Est-ce que vous vous attendiez à la non-titularisation d’Alexandre Song ?

C’est autant d’incongruités. J’ai l’impression que l’encadrement technique se mêle déjà des petits problèmes entre joueurs. Car, quand on me dit que Alexandre Song n’est pas au mieux de sa forme, et qu’on dise qu’il n’a pas eu une bonne fin de saison à Arsenal, je me demande si nous voyions tous le même championnat. Si Arsenal a eu à livrer 40 matchs, je crois que Song en a joué au minimum 35. On ne peut pas me dire qu’il n’était pas en forme. S’il faut prendre l’entraîneur à partir de ce critère, beaucoup de joueurs sélectionnés ne sont pas titulaires dans leurs clubs. Je ne peux pas comprendre que des joueurs comme Emana ou Alexandre Song aient été mis de côté. Emana chaque fois qu’il est réserviste ne rentre pas facilement dans le match. Il existe des joueurs comme ça. Sa percussion offensive dès le début du match aurait mis à mal la défense nippone. Les joueurs comme Rigobert Song et Njitap nous auraient beaucoup apporté par leur expérience. Une équipe comme celle du Paraguay est composée de défenseurs qui n’ont pas moins de 30 ans chacun. Comme Roger Milla et moi l’avons souvent dit, le problème de cette équipe c’est notre entraîneur. Je me pose souvent la question de savoir s’il maîtrise les potentialités de son effectif. Vous ne pouvez pas comprendre que vous avez un effectif de 23 joueurs à la CAN en Angola et vous en extirpez 12 à 13 joueurs à quelques semaines du Mondial. C’est pour s’attendre à quoi à la Coupe du Monde ?

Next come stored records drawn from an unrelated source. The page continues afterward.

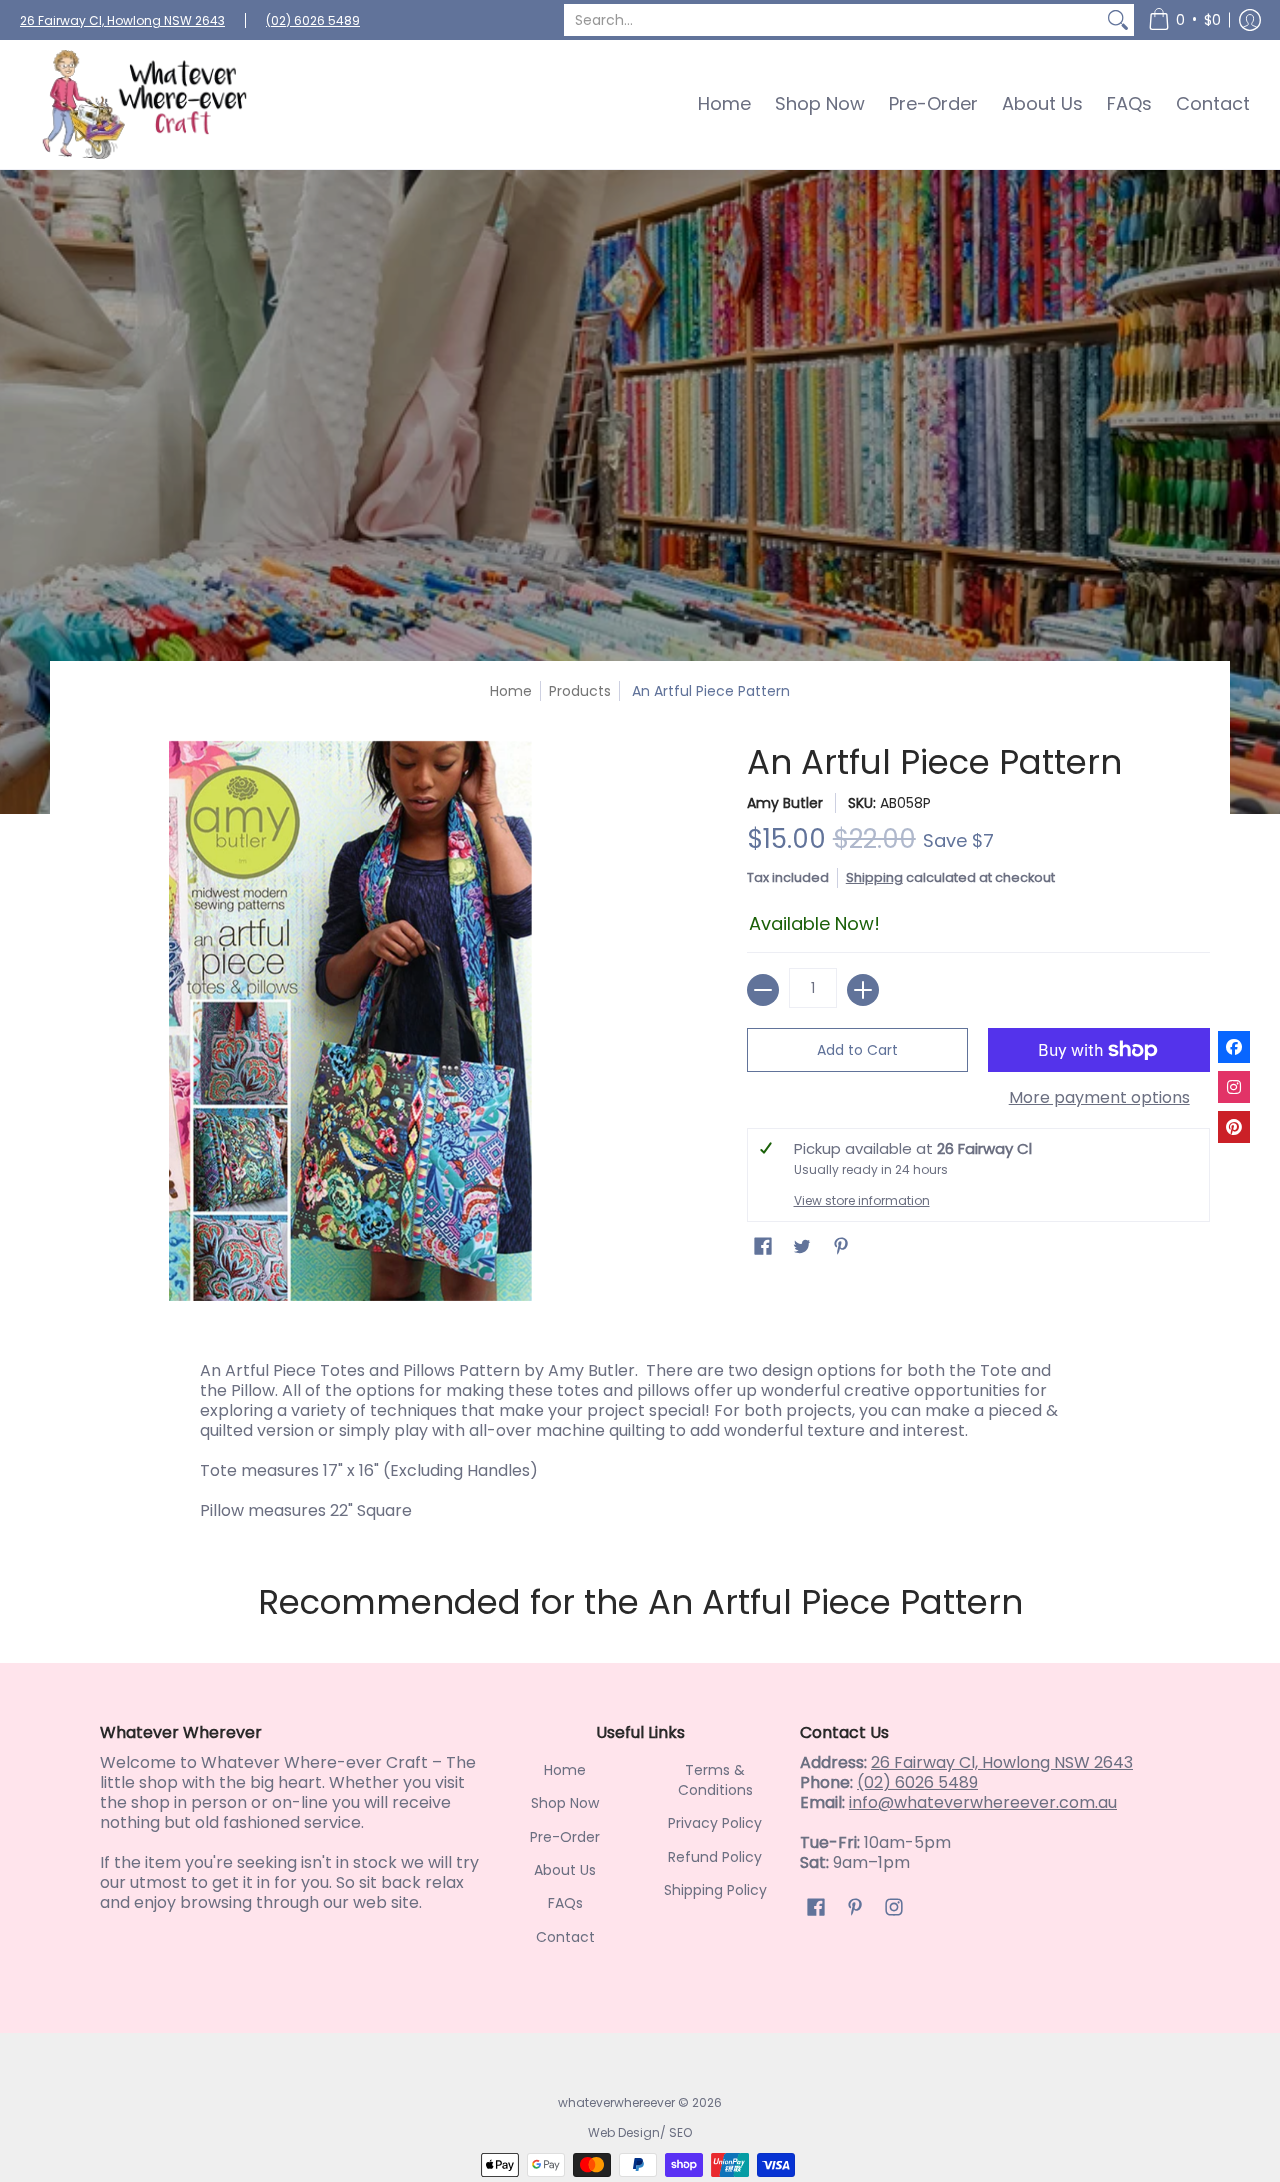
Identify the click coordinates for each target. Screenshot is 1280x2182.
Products (580, 691)
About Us (565, 1870)
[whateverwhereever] (145, 104)
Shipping (874, 877)
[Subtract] (763, 990)
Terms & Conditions (715, 1780)
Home (511, 691)
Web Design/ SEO (640, 2132)
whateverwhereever (616, 2102)
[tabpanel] (640, 1436)
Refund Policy (715, 1857)
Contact (565, 1937)
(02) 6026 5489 (313, 20)
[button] (1184, 20)
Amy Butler (785, 803)
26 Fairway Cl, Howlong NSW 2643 (122, 20)
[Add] (863, 990)
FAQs (565, 1903)
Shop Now (565, 1803)
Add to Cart (857, 1050)
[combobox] (833, 20)
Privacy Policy (715, 1823)
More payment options (1099, 1098)
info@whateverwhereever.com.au (983, 1802)
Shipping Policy (715, 1890)
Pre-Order (565, 1837)
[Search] (1118, 20)
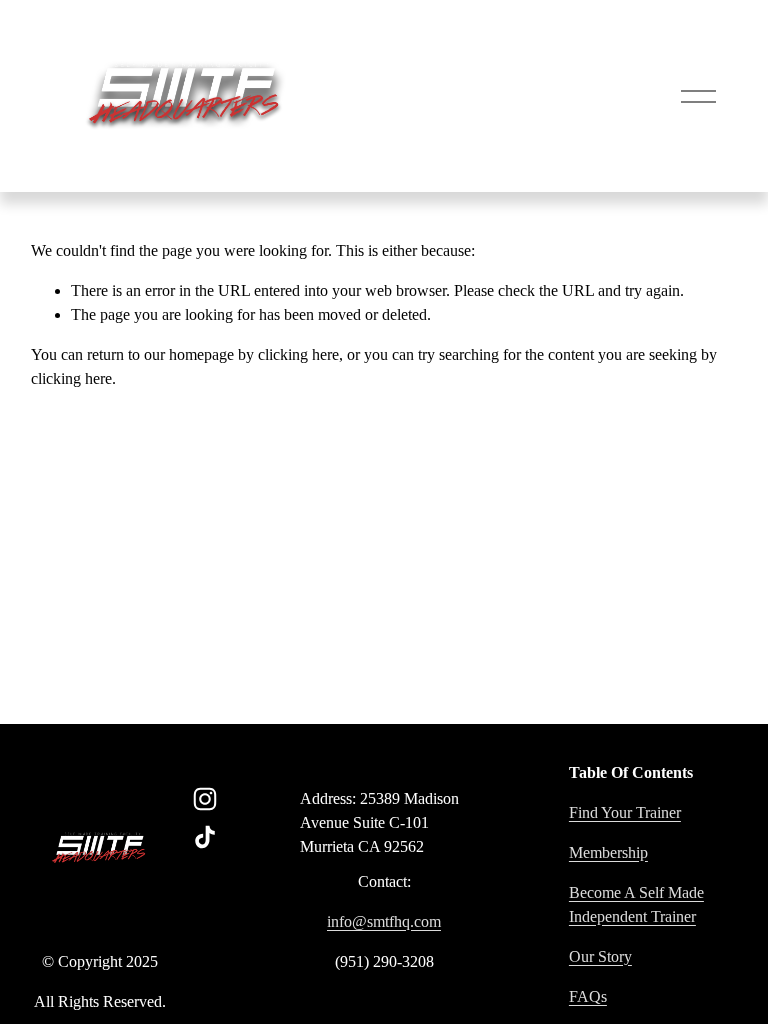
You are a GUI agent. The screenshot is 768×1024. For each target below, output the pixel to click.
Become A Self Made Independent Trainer (636, 904)
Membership (608, 852)
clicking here (298, 354)
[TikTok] (205, 837)
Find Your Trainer (625, 812)
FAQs (588, 996)
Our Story (600, 956)
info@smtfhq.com (384, 921)
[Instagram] (205, 799)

Comment voyez-vous la suite de la compétition pour le Cameroun ?

Tout dépendra de la vision du sélectionneur. Il faut qu’il réajuste son équipe en revoyant son système de jeu. S’il fait évoluer l’équipe en 4-4-2 ou en 4-5-1, les Lions pourront mieux jouer car il dispose de joueurs capables d’animer ces deux systèmes au lieu de se focaliser sur le 4-3-3. Il devra également faire cette alchimie de jeunes et d’anciens joueurs. Il faudra également que les joueurs jouent au poste où ils peuvent donner le maximum de rendement. Mais, si on nous sort encore une équipe bizarre samedi prochain, je ne serai pas surpris que nous fassions nos valises. Tout dépend de l’entraîneur, qu’est-ce qu’il va nous sortir samedi ? Là est toute la question. Car, lors du premier match, il a contribué lui-même à ne pas mettre certains de ses joueurs en confiance. Je prends le cas du jeune Matip. Pendant les matchs de préparation, il n’a pas eu beaucoup de temps de jeu. Ce garçon ne s’attendait pas à être titulaire. C’est pourquoi il était perdu face au Japon. Tous les spécialistes vous diront qu’on n’amène pas les enfants en Coupe du monde. On dirait qu’il y a une volonté de penser à autre chose que de répondre aux attentes des Camerounais pour cette Coupe du monde surtout après les moyens que les pouvoirs publics ont déployés pour les Lions.